Afternoon: a customer escalates an outage. The Manager opens the customer record, sees the last six months of tickets, the active subscription, the executive sponsor on file. Calls the customer with full context — not "let me pull up your account."

End of day: log time entries (most auto-captured via the auto-stopwatch).
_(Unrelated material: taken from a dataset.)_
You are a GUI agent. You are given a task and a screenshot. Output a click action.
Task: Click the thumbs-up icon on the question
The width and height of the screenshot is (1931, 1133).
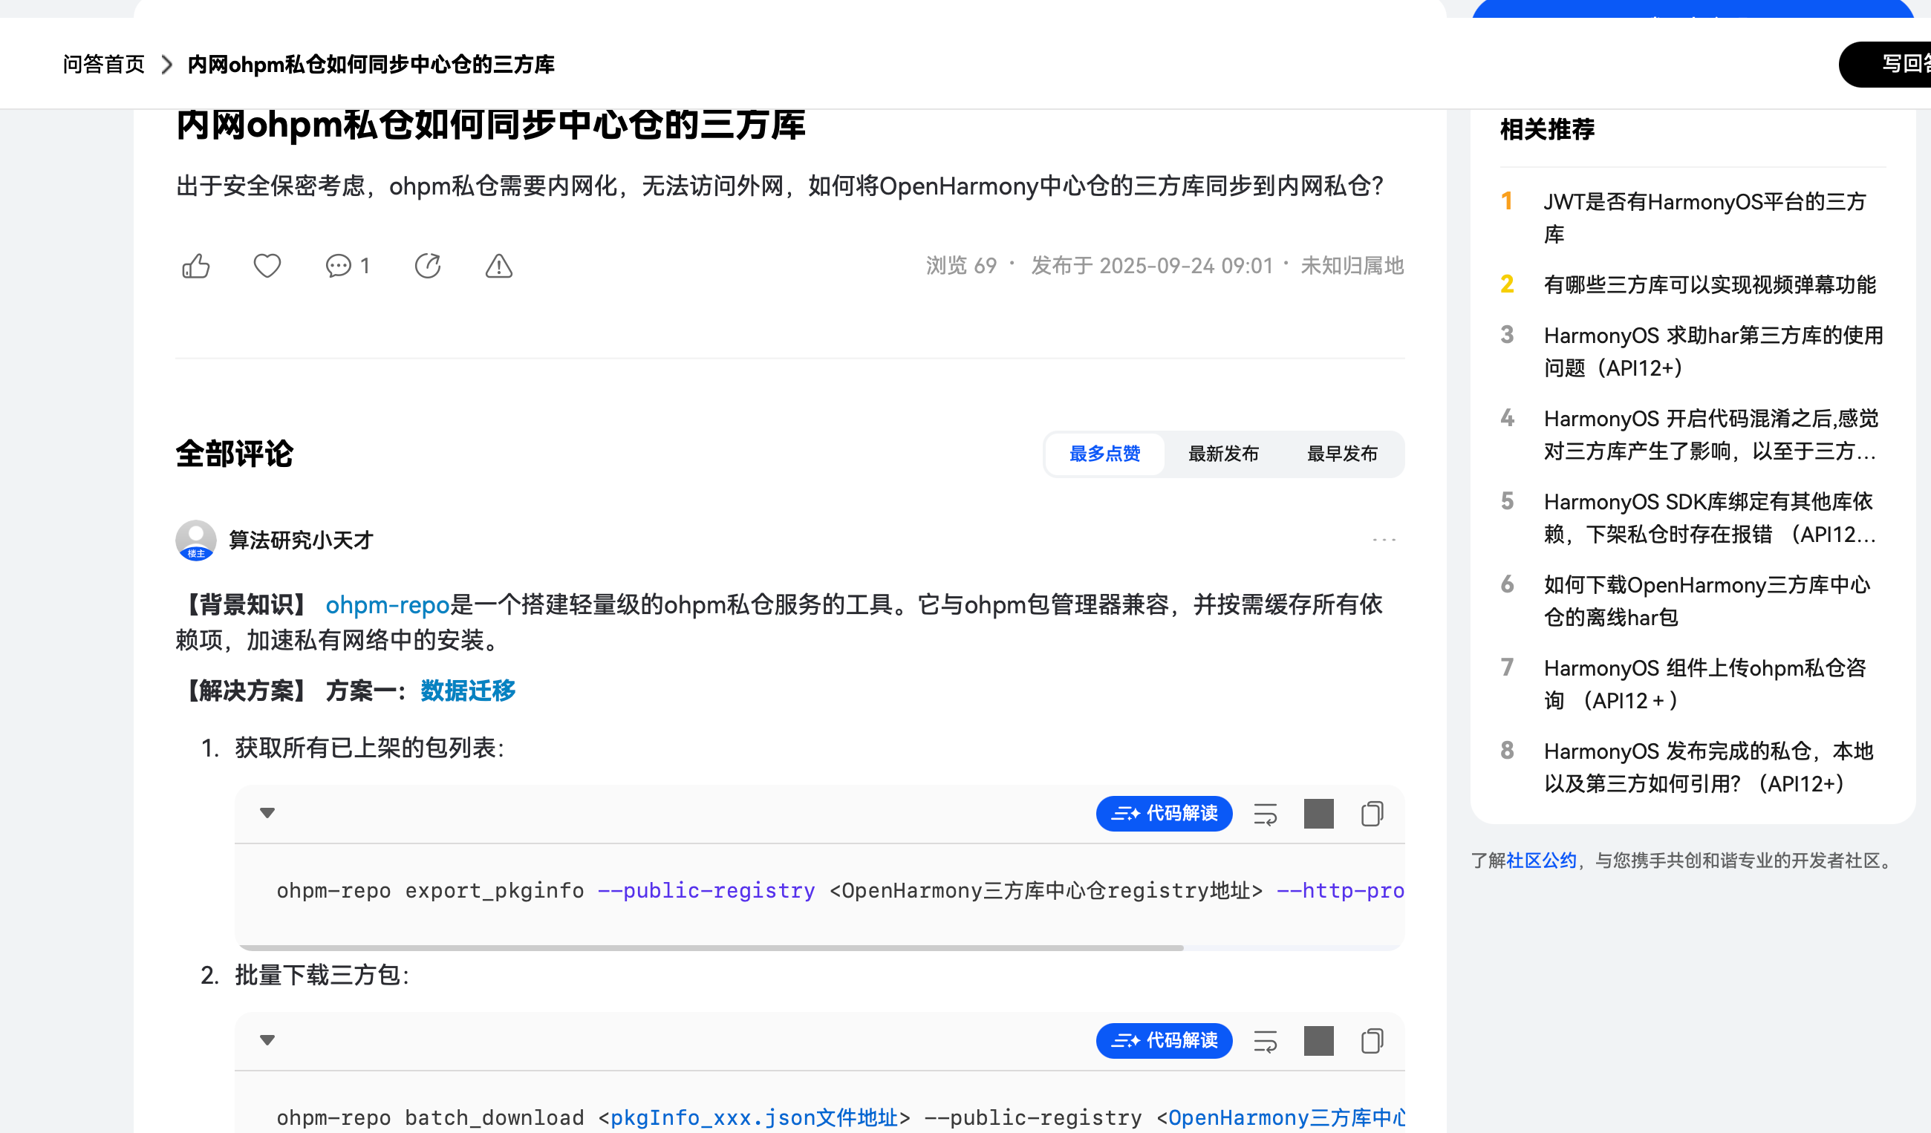[x=195, y=266]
The day's tickets are all in the activity log.

Outcomes teams report

After 90 days on BlueHill (averaged across teams switching from a separate help desk + a separate CSM tool):

  • First-response time: 4.2h → 1.6h
  • Resolution time (medium priority): 18h → 9h
  • CSAT: 4.1 → 4.5
  • Internal-note ratio (notes : customer replies): 0.7 → 1.6 (more team coordination, less leakage)
  • Tickets per agent per day: 22 → 31

Pricing for support teams

Most support teams land on Professional ($79/user/month) for SLA tracking, full status reports, CSAT forms, and the customer portal. Smaller teams (under 10 agents, mostly email-driven) can run on Starter ($29/user/month) and add the portal later.

See pricing · Read customer stories

What this replaces

Support teams arriving at BlueHill typically replace:

  • A help desk (Zendesk, Freshdesk, Intercom, Help Scout)
  • A CSAT survey tool (Delighted, SurveyMonkey)
  • A separate "internal handoff" channel (Slack DMs that lose context)
  • A spreadsheet for SLA tracking

The consolidation reduces tooling cost, but the bigger win is one customer record instead of four — agents stop tab-hopping.